▶ _YOUR GOAL_:
Rewrite the material from the line containing "The width and" through the line containing "at that location.", replacing "screenshot" with "image" and leaving everything else unchanged. Omit the pictures.

▶ _SOURCE MATERIAL_:

[Start of section]

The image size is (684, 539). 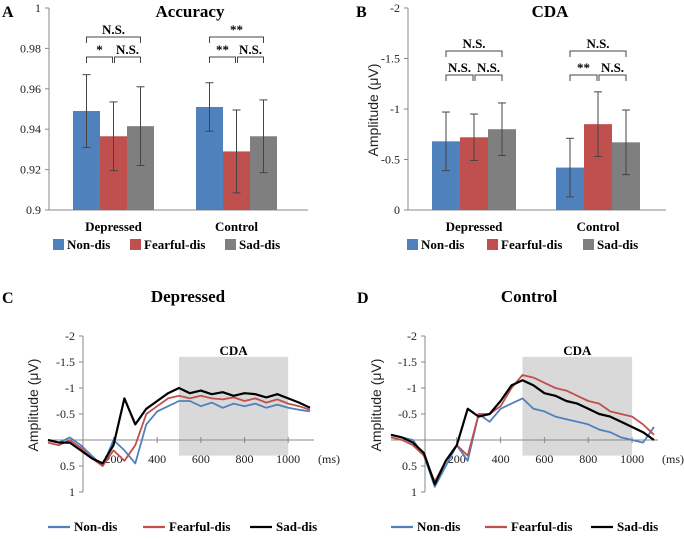 I want to click on y-tick-label: 0.92, so click(x=30, y=170).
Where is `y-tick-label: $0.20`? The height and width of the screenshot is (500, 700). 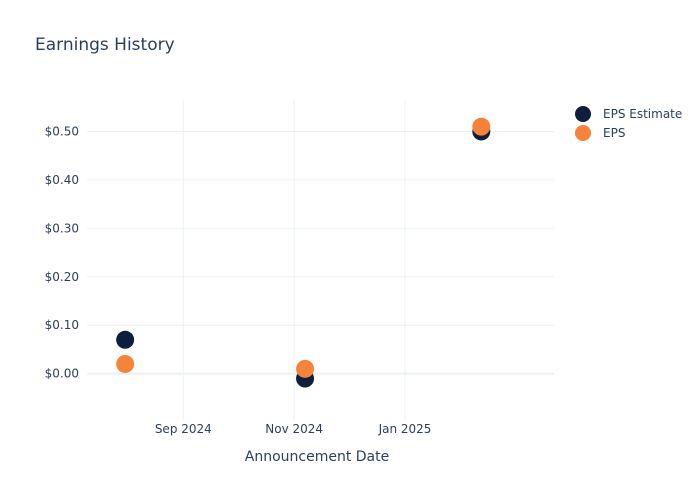 y-tick-label: $0.20 is located at coordinates (62, 277).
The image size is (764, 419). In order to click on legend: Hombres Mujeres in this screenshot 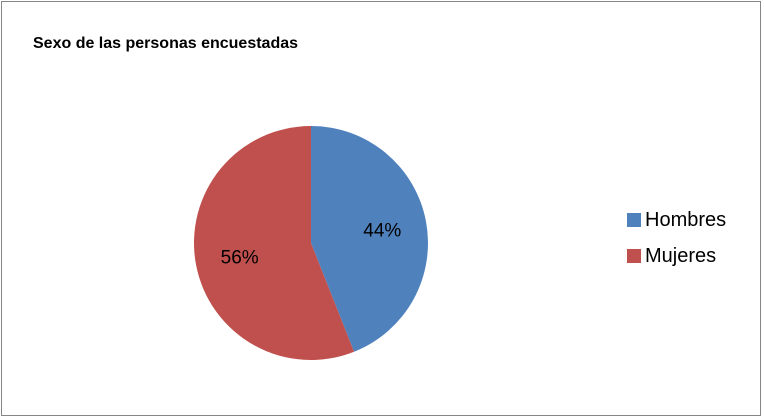, I will do `click(676, 238)`.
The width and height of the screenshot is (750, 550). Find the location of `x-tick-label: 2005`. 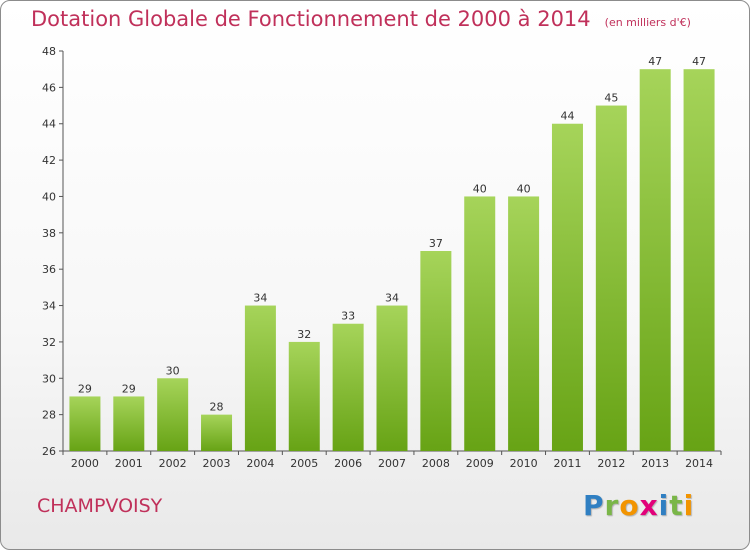

x-tick-label: 2005 is located at coordinates (304, 464).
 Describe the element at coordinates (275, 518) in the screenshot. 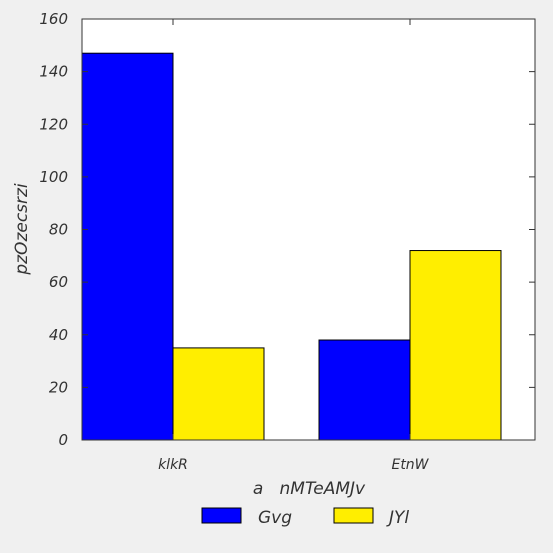

I see `legend-label-gvg: Gvg` at that location.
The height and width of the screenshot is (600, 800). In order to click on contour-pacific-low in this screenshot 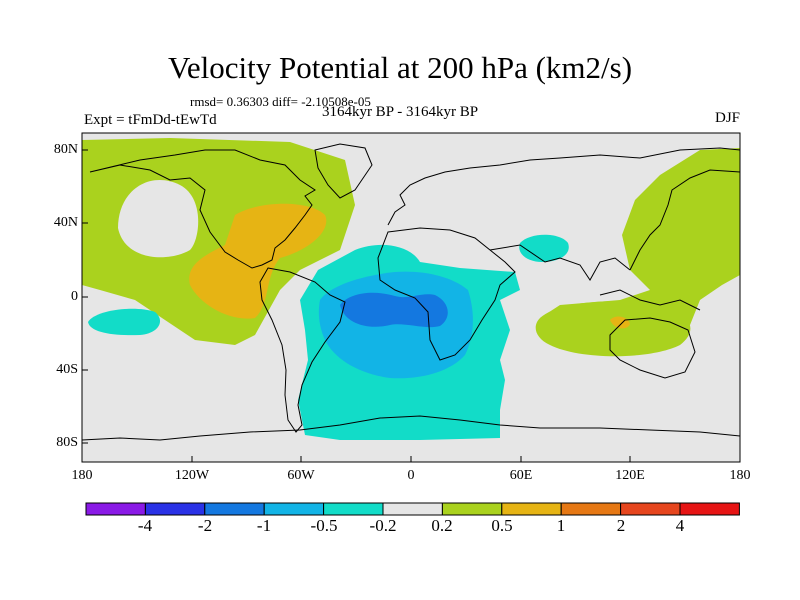, I will do `click(158, 218)`.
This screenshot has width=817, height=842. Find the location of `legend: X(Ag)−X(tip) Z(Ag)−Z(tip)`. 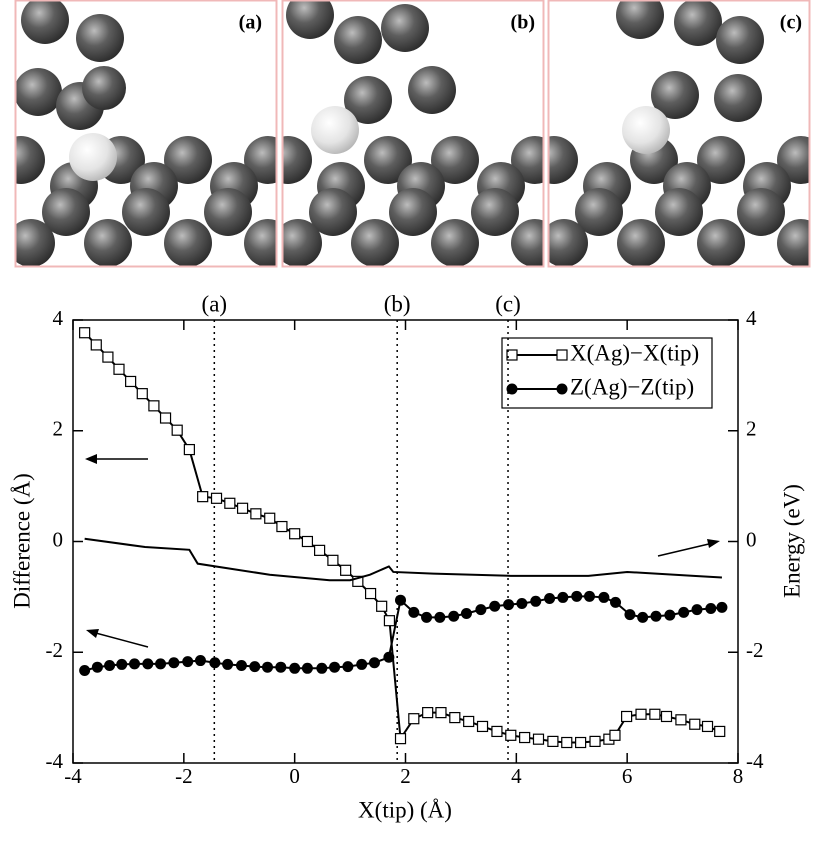

legend: X(Ag)−X(tip) Z(Ag)−Z(tip) is located at coordinates (607, 373).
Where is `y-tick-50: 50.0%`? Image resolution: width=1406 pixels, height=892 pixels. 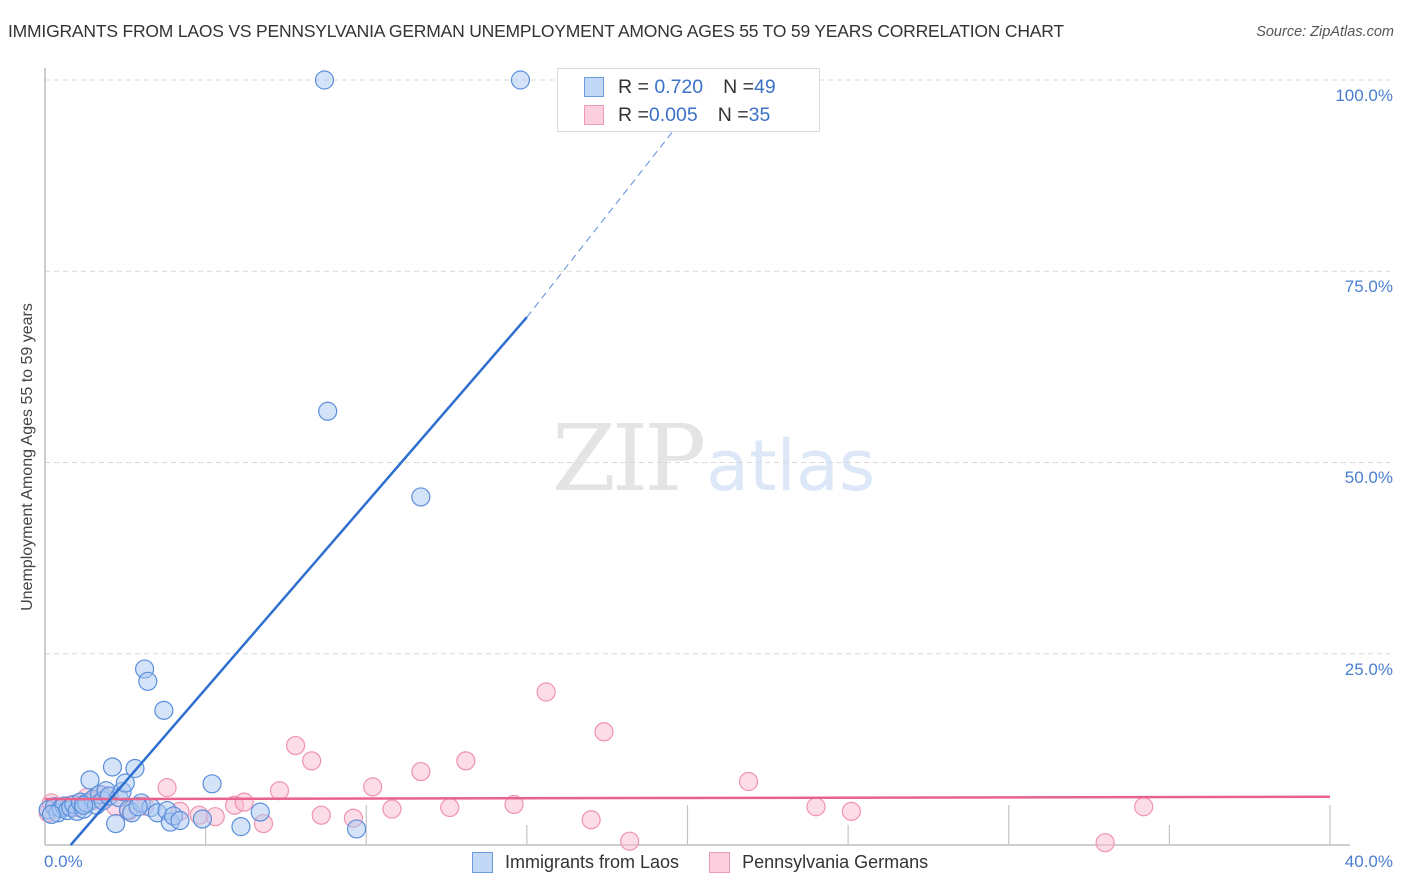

[End of section]

▶ _RESULT BELOW_:
The width and height of the image is (750, 550). Find the location of `x-tick-label: 2005`. 

x-tick-label: 2005 is located at coordinates (304, 464).
 Describe the element at coordinates (275, 518) in the image. 

I see `legend-label-gvg: Gvg` at that location.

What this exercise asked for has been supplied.